Please rework the passage on the recession and marketing strategies, from the words containing "First of all, he" through "effective marketing strategies.", with "audience" changed to "crowd".

» TEXT PROVIDED
———

First of all, he told folks what they wanted to hear: "Things are not as bad as you think. We are recovering from what we call 'Shocktober.'"
Since 1937, the U.S. has had 11 recessions, and they all lasted from six to 16 months. This is the "good news," Fareed said, because experts agree the current recession started in November 2007, "which means we are in the 14th month now." He continued, "By the third quarter of this year, we should be moving out."
If the room didn't break out in sighs of relief, the audience was intent on learning more about how to counteract the current market.
It's not all gloom and doom," Fareed said, emphasizing a few effective marketing strategies.
Back to the Caribbean addiction again: "The Caribbean is the main market that does this. Do not lower your rates to beat the competition. That makes you as good as your dumbest competitor. You lower your value when you do that. Keep the rates steady, and add value."
Fareed gave a description of "added value."
In the Caribbean, he said, a beach hotel could add free snorkeling equipment, or throw in a boat ride. Bridal parties are always big sellers, he said.
"Give the bridal suite at a regular or rack rate with a few amenities, and you will make it up with the six or eight rooms their wedding party will take," Fareed said.
He offered a novel idea to the owner of a St. Croix car rental company.
"They wanted to know how to beat the big guys, Hertz and Avis," Fareed said. "I told him to buy a few coolers and fill them with water bottles labeled with the company logo. Tell the parties that it's just for them, and ask them to leave the cooler in the car when they return it. I guarantee you those people will tell folks on the plane home about how wonderful you were."

———

» INFORMATION SHOWN
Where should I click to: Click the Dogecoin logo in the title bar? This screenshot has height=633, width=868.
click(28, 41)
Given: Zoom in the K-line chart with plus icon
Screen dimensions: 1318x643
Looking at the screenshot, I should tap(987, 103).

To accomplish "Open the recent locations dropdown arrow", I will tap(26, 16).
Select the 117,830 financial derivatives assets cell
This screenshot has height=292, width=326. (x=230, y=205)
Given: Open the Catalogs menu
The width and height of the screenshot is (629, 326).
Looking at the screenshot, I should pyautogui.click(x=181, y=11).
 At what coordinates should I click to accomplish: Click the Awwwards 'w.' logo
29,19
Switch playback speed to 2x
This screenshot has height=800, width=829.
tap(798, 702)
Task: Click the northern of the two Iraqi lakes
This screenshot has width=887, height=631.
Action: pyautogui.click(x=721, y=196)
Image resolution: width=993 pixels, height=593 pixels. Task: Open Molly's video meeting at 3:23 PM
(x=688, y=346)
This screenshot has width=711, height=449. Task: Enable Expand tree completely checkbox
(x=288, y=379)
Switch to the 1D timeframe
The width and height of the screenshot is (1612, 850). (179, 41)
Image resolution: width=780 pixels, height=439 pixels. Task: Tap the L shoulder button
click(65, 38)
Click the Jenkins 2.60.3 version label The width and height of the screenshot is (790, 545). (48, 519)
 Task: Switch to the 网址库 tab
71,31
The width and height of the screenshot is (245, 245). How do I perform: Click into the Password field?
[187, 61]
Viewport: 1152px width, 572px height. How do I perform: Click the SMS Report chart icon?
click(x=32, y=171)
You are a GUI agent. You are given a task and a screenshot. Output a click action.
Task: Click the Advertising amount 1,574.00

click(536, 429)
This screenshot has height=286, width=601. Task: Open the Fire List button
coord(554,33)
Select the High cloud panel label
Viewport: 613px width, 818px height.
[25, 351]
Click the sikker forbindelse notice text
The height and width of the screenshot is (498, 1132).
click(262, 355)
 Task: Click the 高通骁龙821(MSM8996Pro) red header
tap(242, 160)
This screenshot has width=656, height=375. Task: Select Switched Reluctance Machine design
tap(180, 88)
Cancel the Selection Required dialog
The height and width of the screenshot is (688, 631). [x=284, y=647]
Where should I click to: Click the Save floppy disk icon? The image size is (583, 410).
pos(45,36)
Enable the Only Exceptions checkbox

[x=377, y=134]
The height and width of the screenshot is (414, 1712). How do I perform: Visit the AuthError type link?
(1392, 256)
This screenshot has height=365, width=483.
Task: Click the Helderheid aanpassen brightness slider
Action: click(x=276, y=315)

———

» ANSWER AREA
First of all, he told folks what they wanted to hear: "Things are not as bad as you think. We are recovering from what we call 'Shocktober.'"
Since 1937, the U.S. has had 11 recessions, and they all lasted from six to 16 months. This is the "good news," Fareed said, because experts agree the current recession started in November 2007, "which means we are in the 14th month now." He continued, "By the third quarter of this year, we should be moving out."
If the room didn't break out in sighs of relief, the crowd was intent on learning more about how to counteract the current market.
It's not all gloom and doom," Fareed said, emphasizing a few effective marketing strategies.